***** TASK DATA *****
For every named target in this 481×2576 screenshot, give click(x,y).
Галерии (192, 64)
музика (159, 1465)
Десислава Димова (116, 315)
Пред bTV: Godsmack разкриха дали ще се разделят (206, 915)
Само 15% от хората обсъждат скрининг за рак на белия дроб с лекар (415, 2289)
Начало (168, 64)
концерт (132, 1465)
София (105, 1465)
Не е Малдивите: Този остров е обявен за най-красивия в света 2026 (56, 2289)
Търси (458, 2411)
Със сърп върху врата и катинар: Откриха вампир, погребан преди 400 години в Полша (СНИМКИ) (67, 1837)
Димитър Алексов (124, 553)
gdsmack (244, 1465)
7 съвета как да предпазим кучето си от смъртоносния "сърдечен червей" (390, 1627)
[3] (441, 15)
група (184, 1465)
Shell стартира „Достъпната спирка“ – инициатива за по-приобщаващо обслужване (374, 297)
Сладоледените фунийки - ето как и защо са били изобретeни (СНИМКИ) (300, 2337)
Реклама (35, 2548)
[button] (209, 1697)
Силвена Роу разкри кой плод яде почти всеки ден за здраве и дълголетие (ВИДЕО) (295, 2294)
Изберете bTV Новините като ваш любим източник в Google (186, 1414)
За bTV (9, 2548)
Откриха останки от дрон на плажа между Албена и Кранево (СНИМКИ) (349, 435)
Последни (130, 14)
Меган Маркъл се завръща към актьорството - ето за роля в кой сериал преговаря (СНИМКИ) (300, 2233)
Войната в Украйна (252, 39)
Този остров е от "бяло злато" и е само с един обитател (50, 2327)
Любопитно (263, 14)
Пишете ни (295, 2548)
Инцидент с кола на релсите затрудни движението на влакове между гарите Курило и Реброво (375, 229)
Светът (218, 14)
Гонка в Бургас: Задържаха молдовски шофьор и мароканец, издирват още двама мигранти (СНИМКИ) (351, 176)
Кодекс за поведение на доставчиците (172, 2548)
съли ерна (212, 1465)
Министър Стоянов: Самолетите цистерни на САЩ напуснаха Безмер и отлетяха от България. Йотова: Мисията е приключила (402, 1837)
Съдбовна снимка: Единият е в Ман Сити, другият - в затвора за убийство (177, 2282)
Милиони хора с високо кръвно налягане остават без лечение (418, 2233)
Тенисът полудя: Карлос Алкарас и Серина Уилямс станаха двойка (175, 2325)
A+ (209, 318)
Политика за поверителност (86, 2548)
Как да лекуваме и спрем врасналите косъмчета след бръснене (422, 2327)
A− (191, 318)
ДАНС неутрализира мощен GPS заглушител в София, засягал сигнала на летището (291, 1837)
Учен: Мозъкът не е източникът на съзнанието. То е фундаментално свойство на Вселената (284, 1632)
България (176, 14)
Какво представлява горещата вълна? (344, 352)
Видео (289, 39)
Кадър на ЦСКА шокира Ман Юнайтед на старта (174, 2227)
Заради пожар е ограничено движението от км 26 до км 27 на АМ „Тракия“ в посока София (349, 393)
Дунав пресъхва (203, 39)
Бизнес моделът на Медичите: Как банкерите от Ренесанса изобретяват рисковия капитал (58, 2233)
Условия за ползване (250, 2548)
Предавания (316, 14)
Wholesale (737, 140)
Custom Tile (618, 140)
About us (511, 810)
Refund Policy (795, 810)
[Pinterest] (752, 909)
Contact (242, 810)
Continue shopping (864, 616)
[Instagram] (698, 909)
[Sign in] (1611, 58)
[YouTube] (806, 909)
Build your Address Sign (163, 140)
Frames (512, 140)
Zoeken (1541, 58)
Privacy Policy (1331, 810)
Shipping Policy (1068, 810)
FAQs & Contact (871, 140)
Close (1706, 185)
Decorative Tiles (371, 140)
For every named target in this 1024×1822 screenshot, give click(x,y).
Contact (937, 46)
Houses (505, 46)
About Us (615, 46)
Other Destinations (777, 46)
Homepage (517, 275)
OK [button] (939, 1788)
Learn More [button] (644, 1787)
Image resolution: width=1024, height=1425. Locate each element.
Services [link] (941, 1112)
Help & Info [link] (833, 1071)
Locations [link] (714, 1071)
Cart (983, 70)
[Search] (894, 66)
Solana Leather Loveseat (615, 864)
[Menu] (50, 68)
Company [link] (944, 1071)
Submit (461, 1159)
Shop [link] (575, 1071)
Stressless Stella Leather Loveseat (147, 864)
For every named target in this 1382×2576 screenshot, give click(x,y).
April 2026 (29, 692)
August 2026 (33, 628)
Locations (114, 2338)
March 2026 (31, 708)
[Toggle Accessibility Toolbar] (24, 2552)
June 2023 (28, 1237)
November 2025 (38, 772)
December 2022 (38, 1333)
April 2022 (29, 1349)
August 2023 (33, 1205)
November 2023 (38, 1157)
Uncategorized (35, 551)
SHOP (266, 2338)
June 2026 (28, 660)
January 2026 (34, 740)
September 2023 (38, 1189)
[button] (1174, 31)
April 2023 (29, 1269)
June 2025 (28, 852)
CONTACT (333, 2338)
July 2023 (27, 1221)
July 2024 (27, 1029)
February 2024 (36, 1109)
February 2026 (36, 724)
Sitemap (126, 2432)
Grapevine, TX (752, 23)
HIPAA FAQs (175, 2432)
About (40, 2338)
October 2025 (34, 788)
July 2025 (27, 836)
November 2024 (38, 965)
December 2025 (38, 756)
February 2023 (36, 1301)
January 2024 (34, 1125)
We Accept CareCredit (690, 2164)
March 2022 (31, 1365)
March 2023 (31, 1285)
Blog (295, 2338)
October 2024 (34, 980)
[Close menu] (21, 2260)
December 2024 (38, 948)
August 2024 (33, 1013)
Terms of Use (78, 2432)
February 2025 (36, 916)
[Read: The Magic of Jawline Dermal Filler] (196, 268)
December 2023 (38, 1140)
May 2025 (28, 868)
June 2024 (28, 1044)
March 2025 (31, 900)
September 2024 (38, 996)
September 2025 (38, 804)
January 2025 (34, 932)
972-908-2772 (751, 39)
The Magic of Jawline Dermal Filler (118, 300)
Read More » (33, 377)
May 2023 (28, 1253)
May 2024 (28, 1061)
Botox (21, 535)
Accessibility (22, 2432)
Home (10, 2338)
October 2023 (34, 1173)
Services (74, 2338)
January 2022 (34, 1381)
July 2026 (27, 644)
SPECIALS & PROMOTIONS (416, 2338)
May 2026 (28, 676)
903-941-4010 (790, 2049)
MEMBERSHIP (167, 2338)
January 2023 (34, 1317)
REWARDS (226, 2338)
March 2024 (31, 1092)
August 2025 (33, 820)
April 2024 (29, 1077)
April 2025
*****
- **WORK INSTRUCTION**
Please give back, exactly as it stands above, the stretch from the line with "Contact (937, 46)" through the line with "Services [link] (941, 1112)", and no line outside it.

- **WRITTEN REPLY**
Contact (937, 46)
Houses (505, 46)
About Us (615, 46)
Other Destinations (777, 46)
Homepage (517, 275)
OK [button] (939, 1788)
Learn More [button] (644, 1787)
Image resolution: width=1024, height=1425. Locate each element.
Services [link] (941, 1112)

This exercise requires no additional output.